### Exercise text
Jeff Prakash’s’ on-going research project Objects for a Production in Eleven Acts examines the resonant nature of objects and spaces as they operate within a singular information system. With each new exhibition the set of objects, which range from FBI files obtained through Freedom of Information Act requests on German fiction writers to boxes of unused confetti collected from a shuddered nightclub in rural Wisconsin, is re-edited and restaged. Placed in arrangements that echo sites such as public storage facilities and restricted government archives, the specific arrangements provide an inside view to the sites and systems that give the project its form.
Performing the role of props, the objects enable a process of redaction, and reformulation, producing and deconstructing narratives and material constellations. In time, the objects take on new associations, building upon, or challenging the, assumptions held to them, while setting forth to the viewer a sense of responsibility. Objects for a Production in Eleven Acts works towards previously unimagined sites; storage sites; research sites; distillation sites; sites for reconfiguration of the material world.

### Stored data
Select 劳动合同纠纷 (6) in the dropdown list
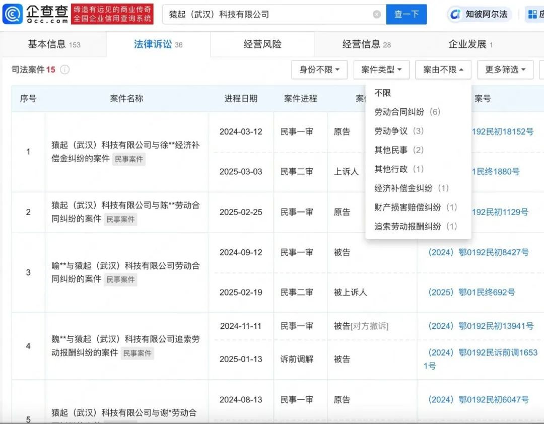 click(407, 112)
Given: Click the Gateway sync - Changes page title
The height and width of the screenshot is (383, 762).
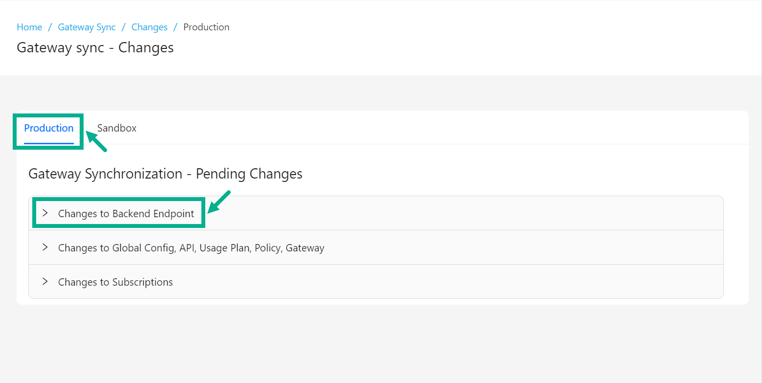Looking at the screenshot, I should pos(95,48).
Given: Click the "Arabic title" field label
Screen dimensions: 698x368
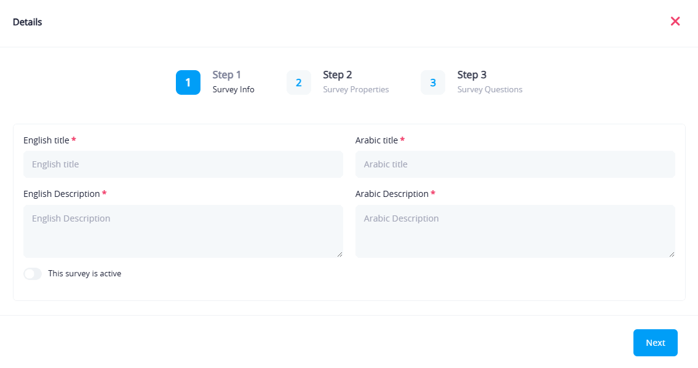Looking at the screenshot, I should tap(376, 140).
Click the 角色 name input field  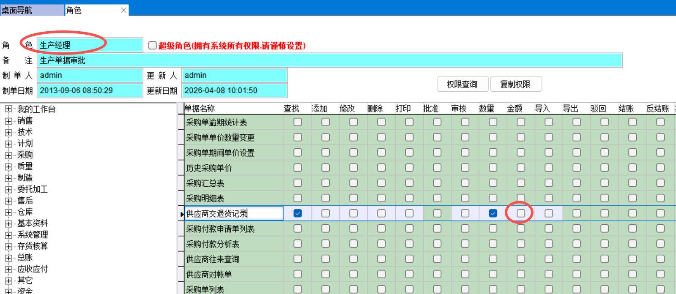90,45
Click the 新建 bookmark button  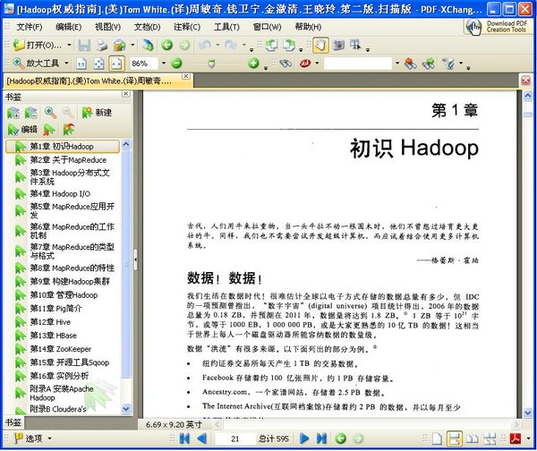pyautogui.click(x=89, y=113)
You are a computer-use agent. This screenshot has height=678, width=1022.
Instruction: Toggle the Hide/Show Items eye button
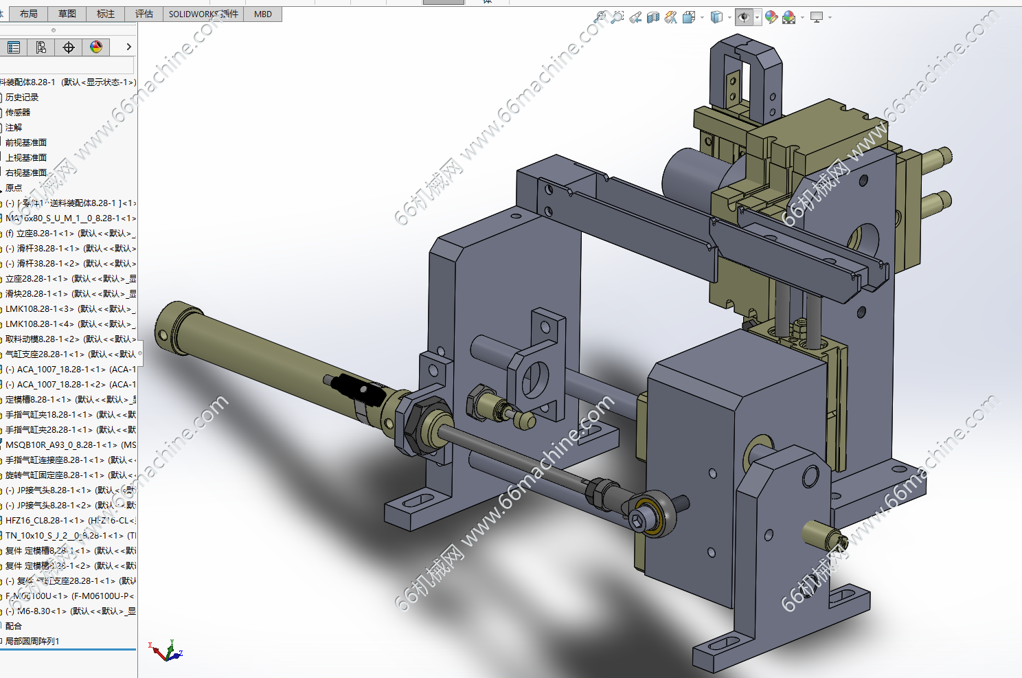point(744,17)
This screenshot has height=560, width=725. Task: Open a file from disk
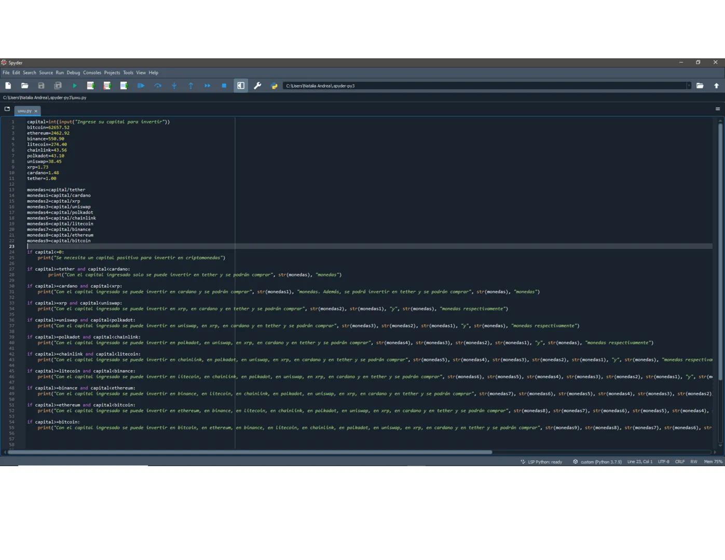[24, 86]
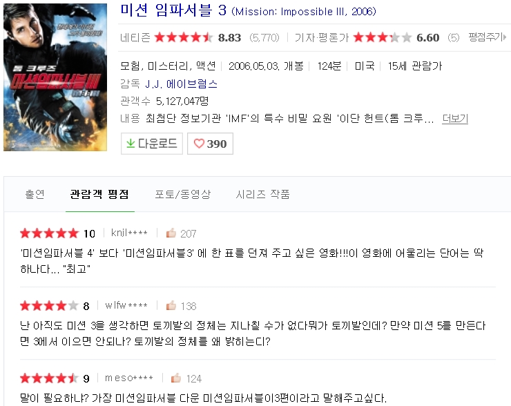Click the 다운로드 button

click(x=151, y=144)
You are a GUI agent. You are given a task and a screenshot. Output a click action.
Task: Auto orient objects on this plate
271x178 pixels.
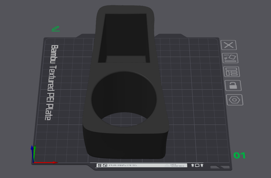(x=230, y=58)
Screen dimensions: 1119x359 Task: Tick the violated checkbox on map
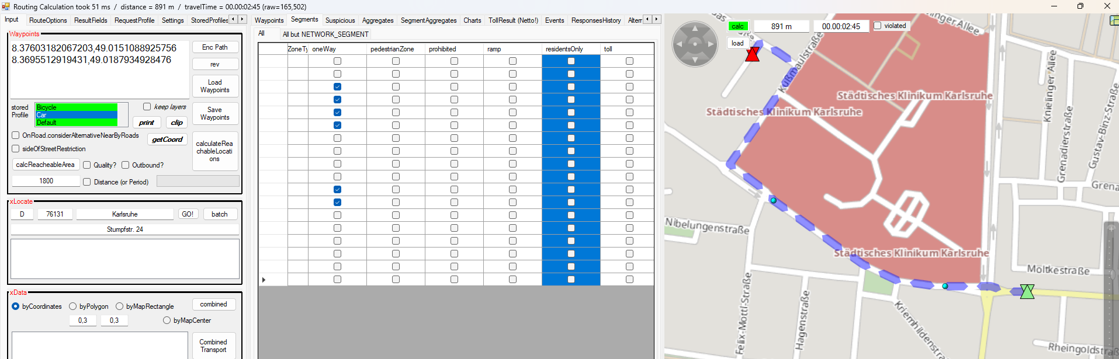click(878, 26)
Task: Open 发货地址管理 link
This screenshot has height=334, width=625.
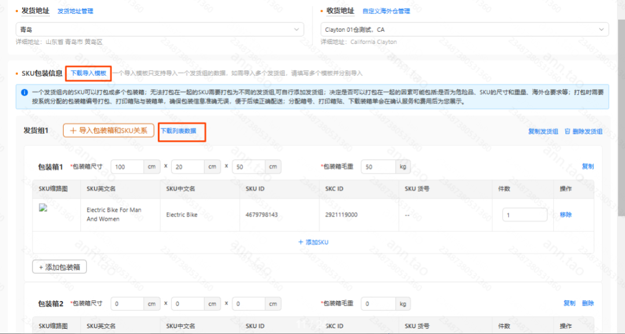Action: point(75,11)
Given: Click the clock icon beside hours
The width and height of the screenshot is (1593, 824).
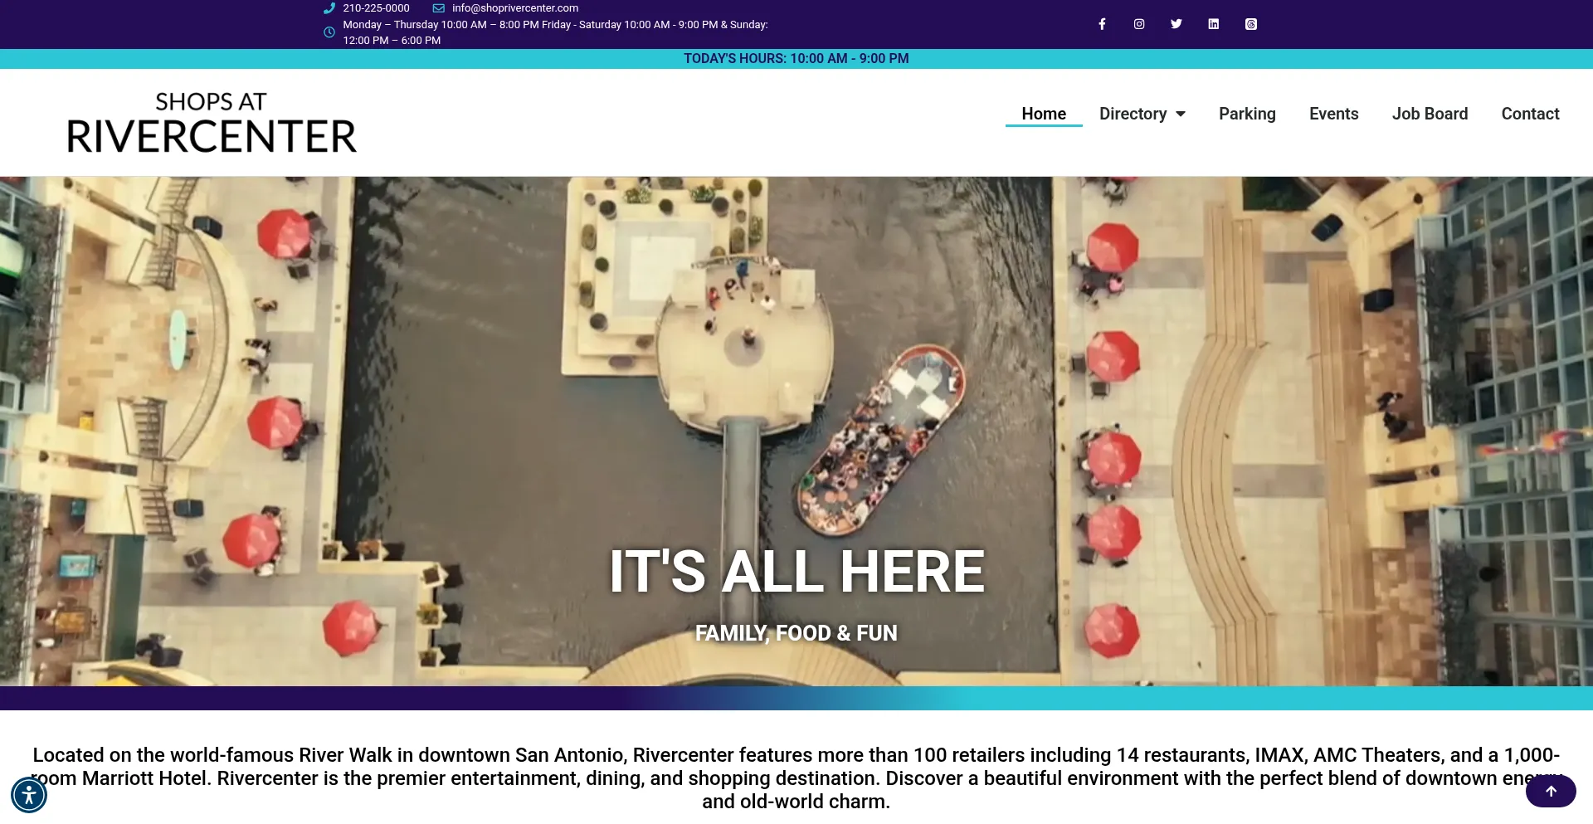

### The problem
Copy out, word for word, the entire text above describing the research project Objects for a Production in Eleven Acts.

### Finished task
Jeff Prakash’s’ on-going research project Objects for a Production in Eleven Acts examines the resonant nature of objects and spaces as they operate within a singular information system. With each new exhibition the set of objects, which range from FBI files obtained through Freedom of Information Act requests on German fiction writers to boxes of unused confetti collected from a shuddered nightclub in rural Wisconsin, is re-edited and restaged. Placed in arrangements that echo sites such as public storage facilities and restricted government archives, the specific arrangements provide an inside view to the sites and systems that give the project its form.
Performing the role of props, the objects enable a process of redaction, and reformulation, producing and deconstructing narratives and material constellations. In time, the objects take on new associations, building upon, or challenging the, assumptions held to them, while setting forth to the viewer a sense of responsibility. Objects for a Production in Eleven Acts works towards previously unimagined sites; storage sites; research sites; distillation sites; sites for reconfiguration of the material world.